The trial of an Iranian-Swedish dissident held in Iran on security charges for over a year will kick off on Tuesday, the judiciary said.
Habib Chaab, also known as Habib Asyud, went missing during a visit to Turkey in October 2020 and a month later appeared in a video, broadcast by Iranian state television, making confessions.
Human rights groups condemn such confessions, describing them as "coercive," accusing the Iranian authorities of forcing them under torture.
Chaab's trial comes as tensions grew between Iran and Sweden following the prosecution of former Iranian official Hamid Nouri, who is on trial in Stockholm over alleged involvement in 1988 executions.
"The first hearing in the case of Habib Farjollah Chaab, also known as Habib Asyud, the leader of the terrorist group ASMLA, opens tomorrow (Tuesday) before Branch 26 of the Revolutionary Court," the judiciary's Mizan Online agency said.
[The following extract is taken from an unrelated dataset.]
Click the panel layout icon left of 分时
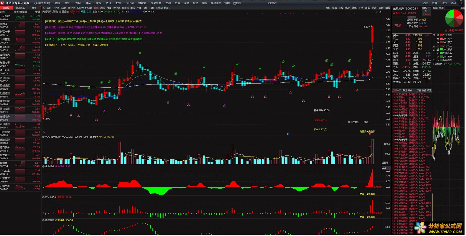Screen dimensions: 466x236 pos(44,8)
Chaab is accused of "planning and carrying out several terrorist acts, including bomb attacks in Khuzestan province," the agency said.
Last November, the Arab Struggle Movement for the Liberation of Ahvaz (ASMLA) said the authorities wanted to obtain false confessions from Chaab to execute him, noting that it ultimately rejected all the accusations against him.
ASMLA also revealed that Chaab was subjected to "physical and psychological torture."
Chaab's family, who resides in Sweden, denies the accusations.
Stockholm said it had not been granted consular access to Chaab, who lived in exile in Sweden, where he received citizenship.
In December 2020, Turkey arrested 11 people suspected of spying and kidnapping Chaab on behalf of Iran.
It is believed that Chaab was kidnapped in Istanbul before being taken to Van, on the Iranian border, before he was handed over to authorities in Tehran, according to Turkish police.